Мещерский по низкому топкому берегу спустился к самой воде. Озеро пузырилось, напоминая черную жидкую лаву. Тихо. Только дождь шумел в кронах деревьев. И вдруг...
Мещерский вздрогнул, резко обернулся. Шорох, шепот, шелест, шум дождя, ветра, чьих-то шагов в траве... Шагов?! Он видел только темноту. Непроглядную, черную. Она окружала его со всех сторон. И Мещерский почувствовал, что у него... дрожат руки, колени. Дрожит все внутри — сердце, легкие. Все дрожит, дрожит как осиновый лист. Темнота давила на глаза. Они болели. Их хотелось закрыть и не открывать, пока ЭТО не уйдет, не схлынет, не исчезнет. Что ЭТО?!
Он чувствовал страшную тяжесть. Ноги почти по щиколотку увязли в липком озерном иле. Он ощущал почти физическую боль. Еще секунда — и позвоночник не выдержит, хрустнет, как сухая ветка, еще секунда и...
Он никогда не думал, что СТРАХ — животный страх смерти — может быть вот таким. Он не чувствовал ничего, кроме боли. А берега озера были пустынны и тихи. Вода пузырилась под дождем. Лес молчал.
Мещерский опустился на землю. Чувствовал, какая она на ощупь у него под ладонями — холодная, вязкая, жирная, влажная, живая. Живая...
Ноги отказывались держать его. Но это продолжалось лишь мгновение. Сделав над собой усилие, он рывком поднялся. Он был один на озере. Он понял это только сейчас: он был один. Тот, кто позвал его сюда, не пришел.
«Пощадил, — подумал Мещерский. — Он меня пощадил. Боже... Боже мой...»
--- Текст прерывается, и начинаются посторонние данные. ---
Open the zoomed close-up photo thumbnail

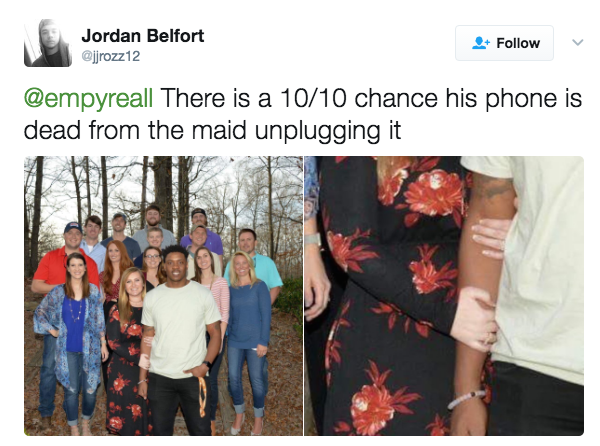[444, 296]
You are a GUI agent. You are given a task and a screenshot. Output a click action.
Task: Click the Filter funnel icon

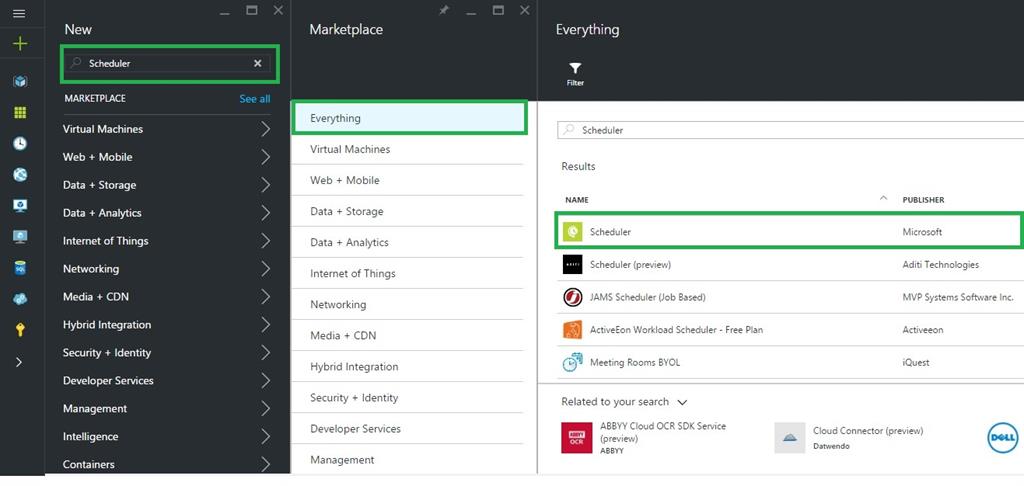(575, 70)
Медленно, очень медленно он двинулся назад. Капли дождя стекали по лицу, он вытирал их рукавом. Ладони были черными от земли. Лес со всех сторон приступал стеной. Тропа к шоссе куда-то исчезла. Но вот она словно сама послушной мшисто-пружинистой лентой легла под ноги. И деревья расступились. Мещерский чувствовал теперь только озноб. Он промок до нитки.
Но там, за деревьями, — шоссе. Он сейчас, через каких-нибудь десять минут, дойдет до машины. И все закончится. На эту ночь все закончится. Все.
И вдруг ему показалось: вдали во тьме что-то мелькнуло. Яркое. Желтый размытый свет. Шум дождя и... Мещерский замер. Он явственно слышал шум мотора. По шоссе шла машина. Остановилась. Там, за деревьями, за лесом, на дороге, возле указателя.
И Мещерский побежал. Он не бегал так никогда в жизни! Еще секунда — и сердце разорвется. Визг тормозов. Оглушающий визг тормозов по мокрому асфальту....
Он вылетел на шоссе. А машина уже взяла с места и удалялась на бешеной скорости. Он не видел в темноте, что это за машина. Только красные огни задних фар. Мелькнули, ослепили, укололи глаза, погасли. Он пробежал несколько метров по дороге, но... Вернулся к своей машине, оперся о капот. Дышал, как запаленная лошадь. Глотал холодный воздух пополам с горьким дождем. И вдруг...
Что-то привлекло его внимание. Странный тусклый отблеск у задних колес. Мерцание в струях дождя какой-то матовой светлой поверхности. Какой-то предмет на асфальте. Мещерский обошел машину. Очень большой предмет. Громоздкий. Это видно даже в ночи. Тюк...
Он подошел еще ближе. Тюк, завернутый в матовую полиэтиленовую пленку. Непромокаемую. Непроницаемую для влаги и дождя.
Он наклонился — что еще это такое?!
Наклонился ниже, потом рухнул на колени и...
Из-за матовой пленки на него смотрело лицо. На миг мозг пронзила дикая ассоциация: утопленнике замерзшей полынье! Утопленник, жадно приникший лицом к хрупкой корке льда, глядящий на мир из речной глубины уже незрячими мертвыми глазами.
Мещерский, не помня себя, рванул пленку. Перед; ним лежало тело Абдуллы Алагирова.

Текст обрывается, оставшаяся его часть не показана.